Что сделало божество? Почему она вернулась в таком состоянии?

Он доводит Цинъюй до ее дворика – сегодня это сделать намного проще – и осторожно помогает сесть на камни у горячего источника. Что-то подсказывает, что несколько последних шагов до дверей она уже может не сделать. Цинъюй несколько раз тяжело выдыхает и прерывисто втягивает воздух, словно никак не может наполнить грудь. Байцзин касается ее плеча, на ощупь спускается пальцами вниз по предплечью, по запястью и сжимает непривычно холодную ладонь.

Он не слышит ее мыслей. Даже когда пытается. Словно в голове Цинъюй сейчас пустота, такая же, как упорно норовит развернуться внутри него. Цинъюй чувствовала себя так же, когда он вчера появился в ее покоях? Ту же тревогу, то же желание выцарапать и вынуть обнаженное сердце – в его случае неважно какое, хоть оба разом?

– Я не приняла сердце, – вдруг произносит Цинъюй хрипло. – Я его уничтожила.

И начинает говорить. Слова льются ровно, негромко, будто она пересказывает чужую историю, периодически останавливаясь, чтобы перевести дыхание. Но Байцзин слышит то, что скрыто между строк: боль, решимость, холодную ясность выбора. И жуткую истину, которая прошивает его тысячью крошечных отравленных игл.

От того, что он узнает, мир не рушится. Но обретает другие очертания, пугающе острые и ясные. Алое море, величайшее бедствие всех времен, то, с чем он сражался, то, от чего погибли воины, шедшие с ним в бой плечом к плечу, – создание богов. Тех самых богов, на которых уповают люди, богов, которым все еще поклоняются в наивной надежде, что они снизойдут защитить.

Защитить от кого? От них же?

Но Байцзин этому почти не удивляется. Он всегда, с самого детства слушал от многочисленных наставников, что боги – всего лишь чудовища, которым полагается умереть.
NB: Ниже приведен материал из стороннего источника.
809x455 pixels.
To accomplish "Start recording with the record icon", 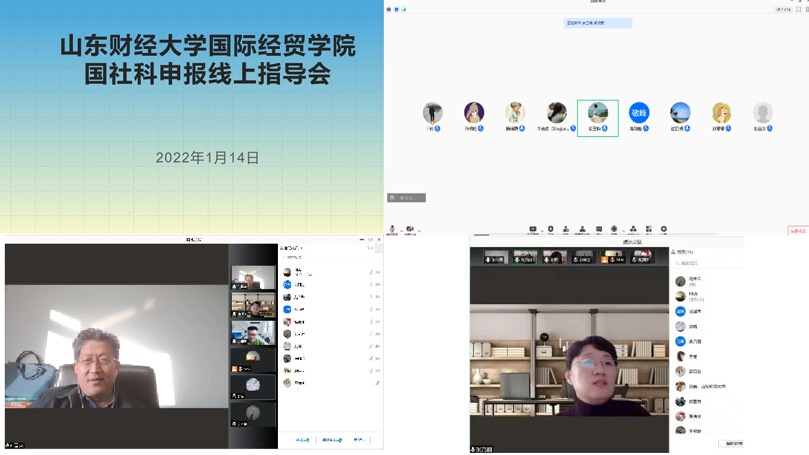I will (614, 228).
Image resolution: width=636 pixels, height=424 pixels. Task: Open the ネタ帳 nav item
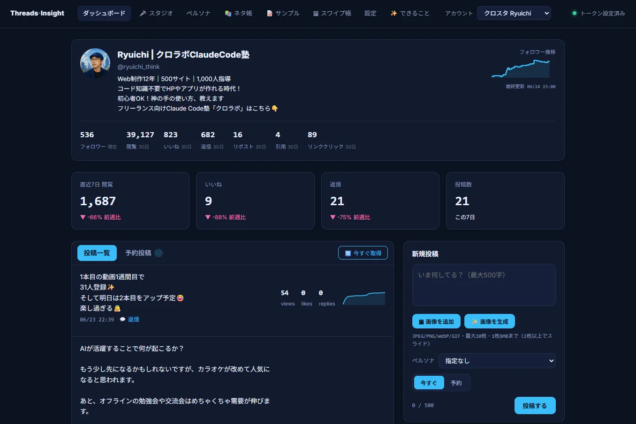(x=238, y=13)
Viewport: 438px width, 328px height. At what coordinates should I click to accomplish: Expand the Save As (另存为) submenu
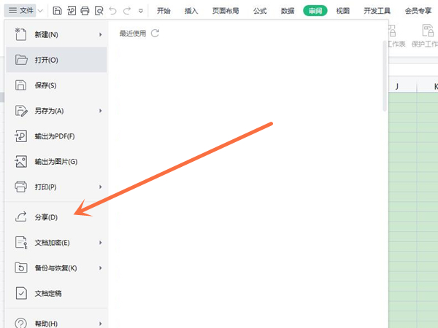(x=100, y=111)
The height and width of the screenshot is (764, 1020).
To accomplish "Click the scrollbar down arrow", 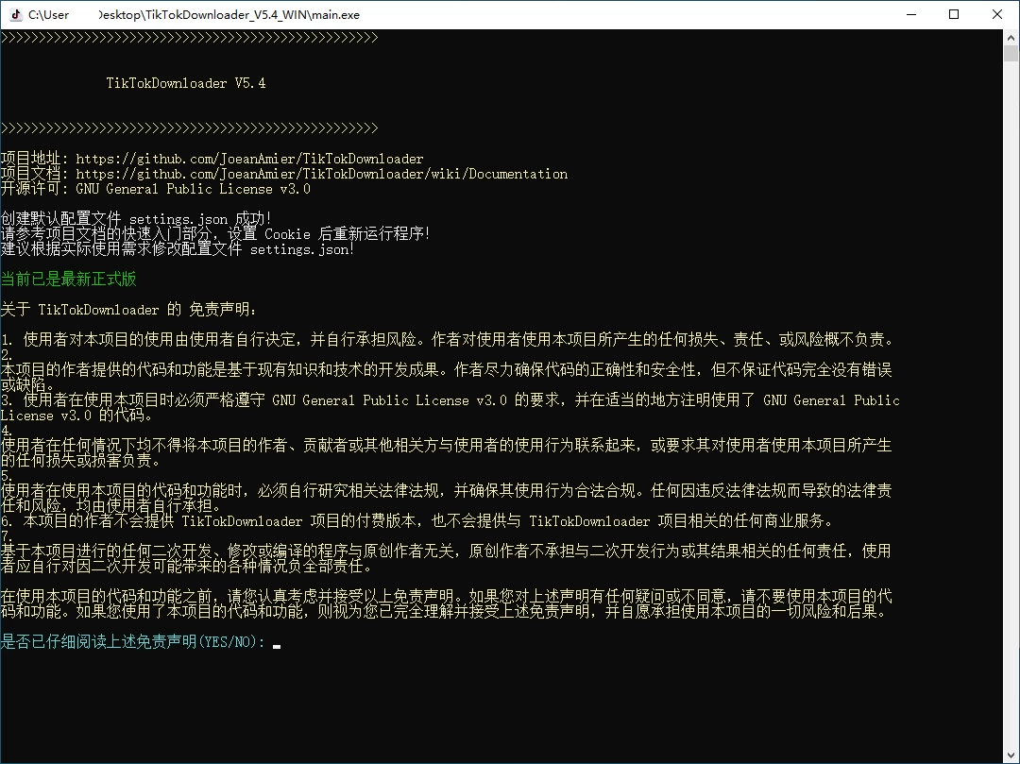I will pos(1011,756).
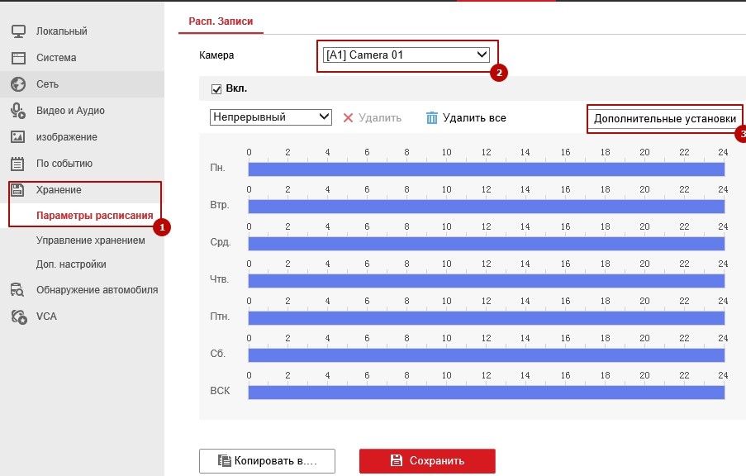The height and width of the screenshot is (476, 746).
Task: Select Управление хранением menu item
Action: pos(90,240)
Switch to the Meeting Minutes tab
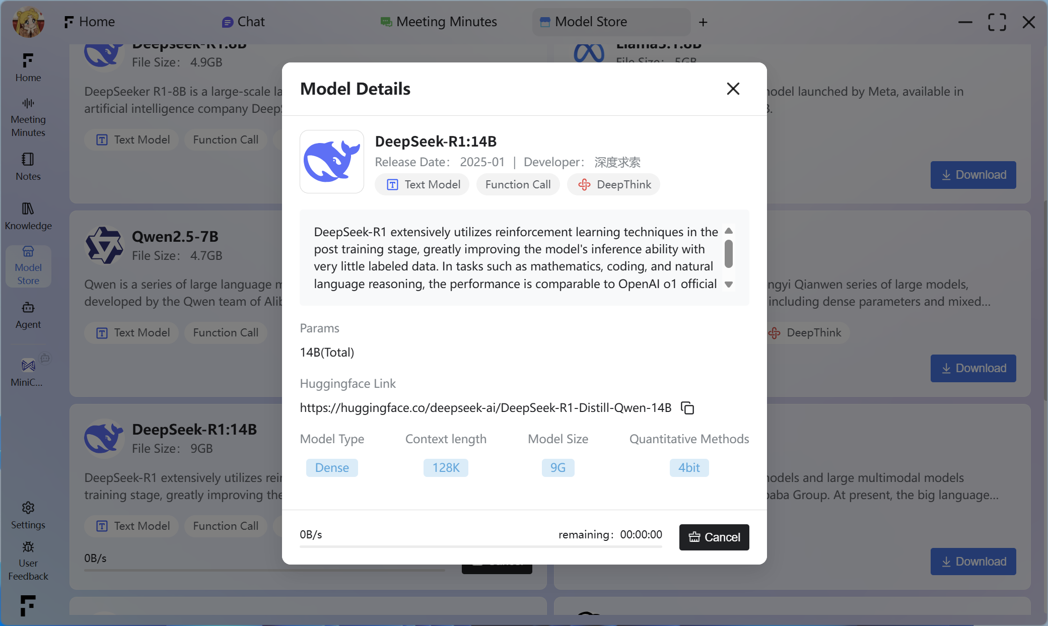The height and width of the screenshot is (626, 1048). coord(439,22)
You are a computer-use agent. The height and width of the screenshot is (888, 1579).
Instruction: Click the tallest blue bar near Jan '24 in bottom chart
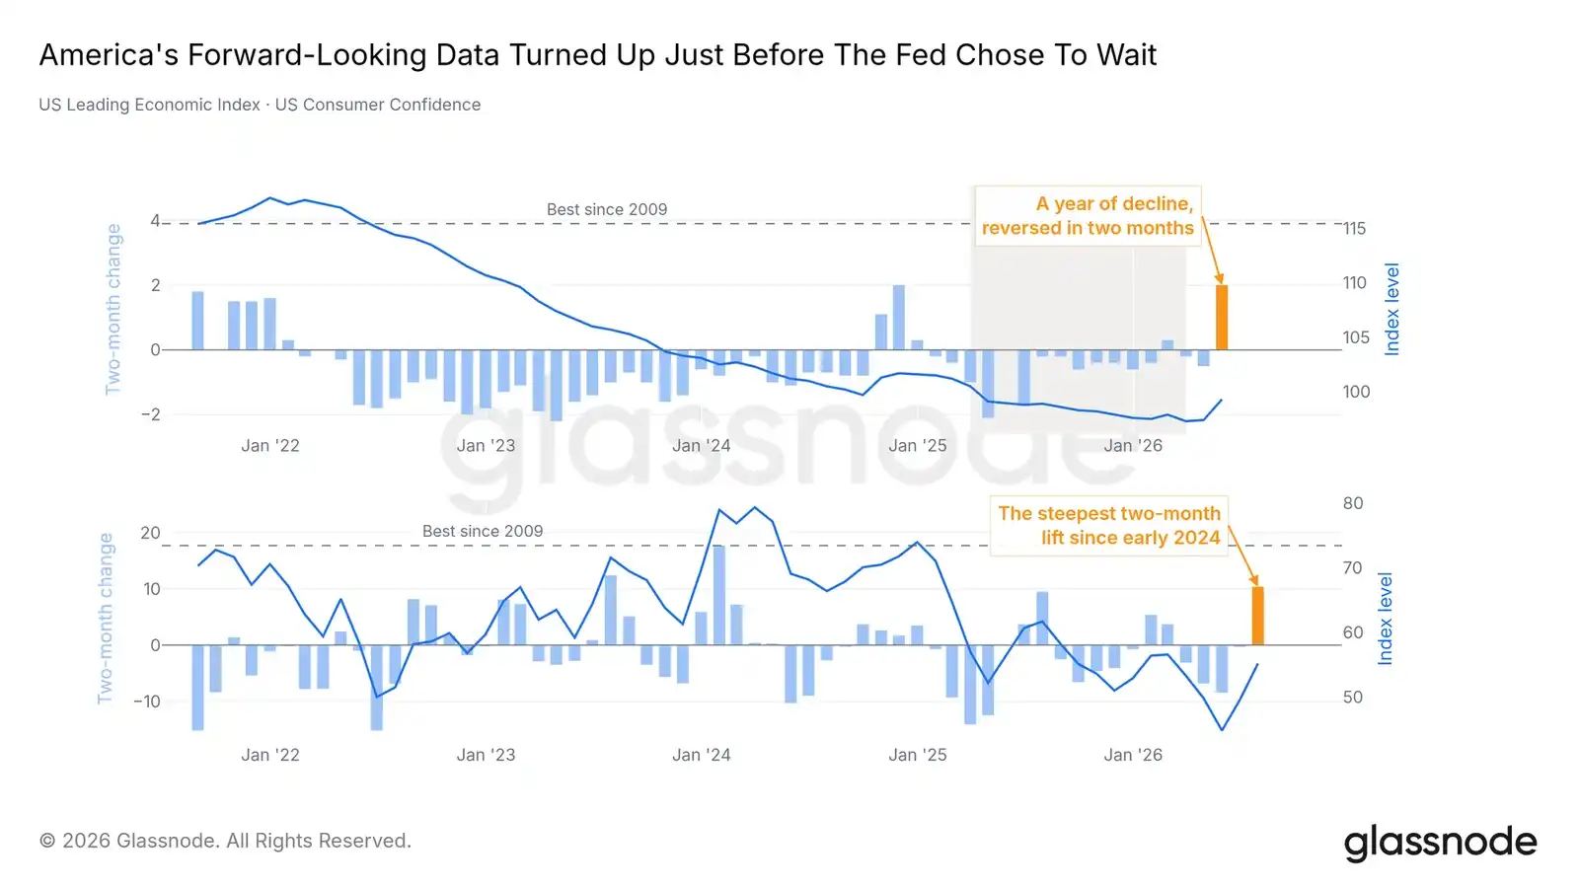[x=718, y=595]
Что они не нужны, потому что бесполезны, что отнять их жизни – величайшая честь, вложенная в руки избранных. А вот другое – причина, по которой Цинъюй не приняла сердце, – поражает его подобно раскату грома.

Их миссия, все, чему Байцзина учили… Все было ложью с самого начала. Ложью, о которой никто не знает. Избранные убивают богов и, умерев, сами же ими становятся. Бесконечный круг. Повторяющийся цикл. Цинъюй, цитируя слова божества познания, называет его колесом, разбрасывающим грязь и камни, давящим и перемалывающим в пыль все на своем пути. Какое безжалостное и точное сравнение.

Выходит, пытаясь спасти мир, они делают только хуже?

– Значит, ты… отдашь ядру красную кровь? – спрашивает Байцзин, когда Цинъюй заканчивает.

– Я не знаю, что из этого выйдет, – признается Цинъюй. – Но надеюсь, что он не соврал.

– Разве нам не нужно рассказать об этом во всеуслышание?

– Нет. Будет паника. Нельзя, – ее тон тверд, хотя она по-прежнему говорит не громче полушепота. – Мы сделаем то, что должны, и унесем эту правду вместе с собой. А пока… пожалуйста, просто побудь со мной. Я устала.

Байцзин не хочет даже представлять, что припорошено этим бесцветным словом «устала». Около источника тепло, но он все равно снимает собственный дасюшэн и аккуратно укрывает плечи Цинъюй – она мелко дрожит, и ее руки все еще холодные. Пальцы скользят вверх-вниз по ее запястью, задевают тонкий шелк рукава – Байцзин больше не видит, но помнит, что он черный, совсем простой, без вышивки.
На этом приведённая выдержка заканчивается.